We tested utf-8 urls against ie, opera and konqueror and they work
great. Firefox by default shows the urls urlencoded, but you can change:
network.standard-url.escape-utf8 to false
and it will show the url in original encoding.


So I changed the validator for the SlugField so it can accept utf-8 strings.

Here is the patch.

slug.patch

gabor

unread,
Apr 13, 2006, 5:31:25 PM4/13/06
to django-d...@googlegroups.com

could you please describe some use-cases for this feature?

because for me it seems a little...strange..
the whole point of the Slug is to only contain alphanumeric (as in
ascii-alphanumeric) characters + underscore + hyphen.

with the utf-8 change it can contain underscore+hyphen + all unicode
symbols that are considered as alphanumeric...

but if you allow so many symbols, why to use a SlugField at all? why
don't allow all the unicode characters?

i'm pretty sure i'm missing something there... :-(


gabor

Viktor

unread,
Apr 13, 2006, 5:58:34 PM4/13/06
to django-d...@googlegroups.com
The problem begins when you want to have nonenglish slug (slug on a
language that uses nonascii characters).
For example if I want to have a serban cyrillic slug: наслов_на_српском,
it is perfectly valid slug if you read it on serbian, just aphanumeric
characters + underscore + hyphen, nothing more... But the current isSlug
validator does not accept it.

gabor

unread,
Apr 13, 2006, 6:08:19 PM4/13/06
to django-d...@googlegroups.com
Viktor wrote:
> The problem begins when you want to have nonenglish slug (slug on a
> language that uses nonascii characters).
> For example if I want to have a serban cyrillic slug: наслов_на_српском,
> it is perfectly valid slug if you read it on serbian, just aphanumeric
> characters + underscore + hyphen, nothing more... But the current isSlug
> validator does not accept it.

i see...

seems that it boils down to what you call 'valid'...
i had the feeling that slugs were meant to be used as parts of URLs...
and i'm sure you know that those cyrillic slugs, if part of an url will
get submitted in URLencoded form. even if it is hidden by the browser.


anyway...maybe it would be a good idea to add a boolean setting that
limits the slug to ascii (the old behaviour) ... like

slug = SlugField(only_ascii=True),

or something like that, because i can imagine that some people want to
restrict to that.


p.s: to make sure we understand each other. i understand the need for
being able to create non-english links/urls. i'm just not sure if a Slug
is the best place for it.

p.s.2: btw. are non-english URLs common/widespread nowadays?

gabor

Viktor

unread,
Apr 13, 2006, 7:52:31 PM4/13/06
to django-d...@googlegroups.com
gabor wrote:
> and i'm sure you know that those cyrillic slugs, if part of an url will
> get submitted in URLencoded form. even if it is hidden by the browser.

Of course, every requested url must be URLencoded, but that is browsers
job, and they all do it quite well.


> slug = SlugField(only_ascii=True),

+1 from me...


> p.s.2: btw. are non-english URLs common/widespread nowadays?

Yes, they are (more and more every day)... (for example Wikipedia uses
them: http://sr.wikipedia.org/wiki/Главна_страна).

James Bennett

unread,
Apr 13, 2006, 10:34:06 PM4/13/06
to django-d...@googlegroups.com
On 4/13/06, Viktor <alef...@gmail.com> wrote:
> Of course, every requested url must be URLencoded, but that is browsers
> job, and they all do it quite well.

Except that that runs contrary to the purpose of the slug.
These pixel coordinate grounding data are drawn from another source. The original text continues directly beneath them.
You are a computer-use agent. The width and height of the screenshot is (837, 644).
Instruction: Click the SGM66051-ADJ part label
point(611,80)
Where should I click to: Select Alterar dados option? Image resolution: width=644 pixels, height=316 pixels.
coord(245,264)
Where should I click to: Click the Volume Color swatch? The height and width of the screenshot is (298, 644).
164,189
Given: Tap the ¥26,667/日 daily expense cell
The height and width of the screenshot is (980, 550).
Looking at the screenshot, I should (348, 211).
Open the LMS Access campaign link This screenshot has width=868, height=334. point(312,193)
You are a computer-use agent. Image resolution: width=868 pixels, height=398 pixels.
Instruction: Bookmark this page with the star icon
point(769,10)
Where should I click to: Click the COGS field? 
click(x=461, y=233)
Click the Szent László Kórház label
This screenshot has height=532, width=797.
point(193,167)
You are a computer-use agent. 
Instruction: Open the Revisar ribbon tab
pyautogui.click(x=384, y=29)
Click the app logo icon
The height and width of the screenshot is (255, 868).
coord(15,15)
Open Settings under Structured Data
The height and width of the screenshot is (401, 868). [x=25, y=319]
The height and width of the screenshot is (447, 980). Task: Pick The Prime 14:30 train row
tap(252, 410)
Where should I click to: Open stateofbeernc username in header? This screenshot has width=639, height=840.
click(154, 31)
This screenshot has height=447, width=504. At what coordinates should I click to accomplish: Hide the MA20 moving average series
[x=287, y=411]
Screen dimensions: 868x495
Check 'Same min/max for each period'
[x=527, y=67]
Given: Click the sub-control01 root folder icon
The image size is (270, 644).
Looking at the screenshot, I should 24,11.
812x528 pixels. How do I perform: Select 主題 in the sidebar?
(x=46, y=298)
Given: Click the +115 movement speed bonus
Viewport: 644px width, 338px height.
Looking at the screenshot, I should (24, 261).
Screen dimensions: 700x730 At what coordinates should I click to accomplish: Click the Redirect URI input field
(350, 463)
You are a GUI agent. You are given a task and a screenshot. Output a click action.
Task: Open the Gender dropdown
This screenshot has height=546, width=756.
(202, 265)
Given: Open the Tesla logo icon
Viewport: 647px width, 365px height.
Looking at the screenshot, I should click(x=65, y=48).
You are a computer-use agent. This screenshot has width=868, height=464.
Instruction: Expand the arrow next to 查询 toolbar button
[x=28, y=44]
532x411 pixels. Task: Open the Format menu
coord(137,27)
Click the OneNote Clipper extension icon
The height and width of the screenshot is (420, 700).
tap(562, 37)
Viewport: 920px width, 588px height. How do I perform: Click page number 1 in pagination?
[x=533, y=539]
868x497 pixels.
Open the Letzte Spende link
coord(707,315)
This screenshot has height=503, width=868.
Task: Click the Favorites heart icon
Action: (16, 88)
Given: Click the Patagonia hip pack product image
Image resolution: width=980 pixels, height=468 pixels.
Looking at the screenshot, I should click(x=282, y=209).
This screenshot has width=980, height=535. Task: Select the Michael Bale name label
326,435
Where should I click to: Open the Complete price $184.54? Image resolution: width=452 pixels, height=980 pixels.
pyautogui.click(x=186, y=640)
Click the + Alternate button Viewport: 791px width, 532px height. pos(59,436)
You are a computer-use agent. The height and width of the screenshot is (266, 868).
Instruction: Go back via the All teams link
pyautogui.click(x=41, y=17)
See below.

> Yes, they are (more and more every day)... (for example Wikipedia uses
> them: http://sr.wikipedia.org/wiki/Главна_страна).

Even when I copy/paste that URL (which I had to do, because my
web-based email client didn't recognize that the Cyrillic portion of
it was part of the URL) into Firefox, the URL encoding turns
"Главна_страна" into
"%D0%93%D0%BB%D0%B0%D0%B2%D0%BD%D0%B0_%D1%81%D1%82%D1%80%D0%B0%D0%BD%D0%B0".

Which is a problem, because really the whole idea behind a URL slug is
to provide some useful information about the page which lives at that
URL. But a long string of URL-encoded characters doesn't convey any
more useful information than the sorts of
"index.php?ar=Q76&pqb=r33857326&bdz=efweofgh" gibberish that was and
still is so common on the Web. Given that, what is the advantage of
UTF-8 URL slugs?

--
"May the forces of evil become confused on the way to your house."
-- George Carlin

Julio Nobrega

unread,
Apr 13, 2006, 11:39:02 PM4/13/06
to django-d...@googlegroups.com
On 4/13/06, James Bennett <ubern...@gmail.com> wrote:
> Even when I copy/paste that URL (which I had to do, because my
> web-based email client didn't recognize that the Cyrillic portion of
> it was part of the URL) into Firefox, the URL encoding turns
> "çÌÁ×ÎÁ_ÓÔÒÁÎÁ" into
> "%D0%93%D0%BB%D0%B0%D0%B2%D0%BD%D0%B0_%D1%81%D1%82%D1%80%D0%B0%D0%BD%D0%B0".

Firefox also did this to me, but not Opera. IE turned into this:
http://sr.wikipedia.org/wiki/??????_?????? (yes, question marks) and
wikipedia loaded its index page. But I suppose a language pack
resolves this.

>Given that, what is the advantage of
> UTF-8 URL slugs?

Because that's what people around the world use :)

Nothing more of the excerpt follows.